Responsible editor: 
Special Issue Cultural Heritage 2021

Submission type: 
Full Paper
Abstract: 
As machine learning techniques are being increasingly employed for text processing tasks, the need for training data has become a major bottleneck for their application. Manual generation of large scale training datasets tailored to each task is a time consuming and expensive process, which necessitates their automated generation. In this work, we turn our attention towards creation of training datasets for named entity recognition (NER) in the context of the cultural heritage domain. NER plays an important role in many natural language processing systems. Most NER systems are typically limited to a few common named entity types, such as person, location, and organization. However, for cultural heritage resources, such as digitized art archives, the recognition of fine-grained entity types such as titles of artworks is of high importance. Current state of the art tools are unable to adequately identify artwork titles due to unavailability of relevant training datasets. We analyse the particular difficulties presented by this domain and motivate the need for quality annotations to train machine learning models for identification of artwork titles. We present a framework with heuristic based approach to create high-quality training data by leveraging existing cultural heritage resources from knowledge bases such as Wikidata. Experimental evaluation shows significant improvement over the baseline for NER performance for artwork titles when models are trained on the dataset generated using our framework.
Full PDF Version: 
Tags: 
Reviewed

Decision/Status: 
Minor Revision

Solicited Reviews:
Click to Expand/Collapse
Review #1
By Marijn Koolen submitted on 07/May/2021
Suggestion:
Minor Revision
Review Comment:

This paper presents an approach to building a large-scale annotated dataset for training NER taggers on the domain of cultural heritage (CH) objects and specifically on recognising titles of artworks.

This is a well-written and clearly structured paper that is easy to follow. The authors identify cultural heritage objects as a broad category that has received little attention in Fine-grained NER research and for which no or few NER training datasets exist. Moreover, they provide a realistic test case of a heterogeneous set of OCR'ed documents, that contain text-recognition errors and from which most structural/layout information has been removed. This is a common situation that provides additional challenges that cannot easily be brushed aside by focusing on a small set of highly curated and correct documents.

Beyond the challenges of working with digitised CH texts, the authors do a good job of highlighting and detailing the specific challenges and kinds of errors made in recognising names in the domain of CH objects.

The paper is well-embedded in a large body of recent and older literature.
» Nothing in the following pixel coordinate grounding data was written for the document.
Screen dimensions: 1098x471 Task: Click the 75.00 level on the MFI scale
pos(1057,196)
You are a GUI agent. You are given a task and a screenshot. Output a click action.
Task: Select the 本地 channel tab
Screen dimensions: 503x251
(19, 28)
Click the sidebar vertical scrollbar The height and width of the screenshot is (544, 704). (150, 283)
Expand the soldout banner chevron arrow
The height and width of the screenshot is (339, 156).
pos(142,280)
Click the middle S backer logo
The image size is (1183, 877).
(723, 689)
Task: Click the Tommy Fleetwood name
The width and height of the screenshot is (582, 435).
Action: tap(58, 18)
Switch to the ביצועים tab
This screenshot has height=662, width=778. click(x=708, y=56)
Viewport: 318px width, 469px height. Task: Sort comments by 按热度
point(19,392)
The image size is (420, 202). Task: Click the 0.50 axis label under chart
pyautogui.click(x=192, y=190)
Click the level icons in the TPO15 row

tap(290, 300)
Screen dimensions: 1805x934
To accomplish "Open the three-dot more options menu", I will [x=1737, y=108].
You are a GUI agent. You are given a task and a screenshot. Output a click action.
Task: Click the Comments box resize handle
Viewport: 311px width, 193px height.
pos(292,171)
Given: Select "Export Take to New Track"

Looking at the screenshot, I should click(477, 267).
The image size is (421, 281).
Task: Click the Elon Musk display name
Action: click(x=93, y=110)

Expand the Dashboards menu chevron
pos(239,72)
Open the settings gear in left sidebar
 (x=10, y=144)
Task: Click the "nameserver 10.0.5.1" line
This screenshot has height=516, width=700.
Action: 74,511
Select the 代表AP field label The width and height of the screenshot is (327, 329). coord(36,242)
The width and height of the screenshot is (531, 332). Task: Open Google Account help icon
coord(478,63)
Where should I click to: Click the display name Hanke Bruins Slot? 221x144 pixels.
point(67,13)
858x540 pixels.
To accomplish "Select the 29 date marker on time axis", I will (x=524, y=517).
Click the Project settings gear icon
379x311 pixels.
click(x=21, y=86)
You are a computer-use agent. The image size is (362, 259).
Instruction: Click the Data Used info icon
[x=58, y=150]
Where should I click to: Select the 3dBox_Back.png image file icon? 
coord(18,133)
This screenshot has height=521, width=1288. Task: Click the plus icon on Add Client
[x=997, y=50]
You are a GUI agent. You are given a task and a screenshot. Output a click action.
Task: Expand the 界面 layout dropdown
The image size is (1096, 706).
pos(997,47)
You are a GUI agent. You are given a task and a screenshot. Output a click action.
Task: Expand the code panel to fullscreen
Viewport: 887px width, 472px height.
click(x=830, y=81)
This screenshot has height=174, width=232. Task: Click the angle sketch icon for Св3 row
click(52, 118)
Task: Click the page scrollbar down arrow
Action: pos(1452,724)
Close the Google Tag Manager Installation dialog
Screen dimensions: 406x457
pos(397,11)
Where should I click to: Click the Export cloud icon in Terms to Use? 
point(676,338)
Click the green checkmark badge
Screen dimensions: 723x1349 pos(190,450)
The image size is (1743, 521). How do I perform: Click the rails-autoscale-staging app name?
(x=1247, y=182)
I particularly like that the authors discuss explicitly how this work extends one of their previous contributions. This is really helpful to readers who are familiar with the previous work.

The evaluation shows how the three stages influence the overall performance and the authors included an analysis of how the size of the dataset affects performance, which I wish more authors would do, as it gives an indication of the cost-benefit trade-off of putting in additional annotation effort. To get an even better impression of this, it would be useful if the authors included even smaller fractions (e.g. 5, 10, 15, 20%), as that would probably make the overall shape of the curve clearer. I wouldn't call this a required revision, but definitely a way to make the contribution even stronger.

The main issue I have with this paper is with how they define the scope of their problem. The chosen focus on artworks to include only paintings and sculptures prompts several questions. Why only focus on those types of artworks? And is it preferable to use this broad label for a narrow interpretation of the category of artwork to include only these few types, or to use a different category label for this narrower subset (e.g. would 'visual artwork' be a more appropriate label)? To what extent does the answer to the previous question depend on the domain and types of texts that are to be NER'ed?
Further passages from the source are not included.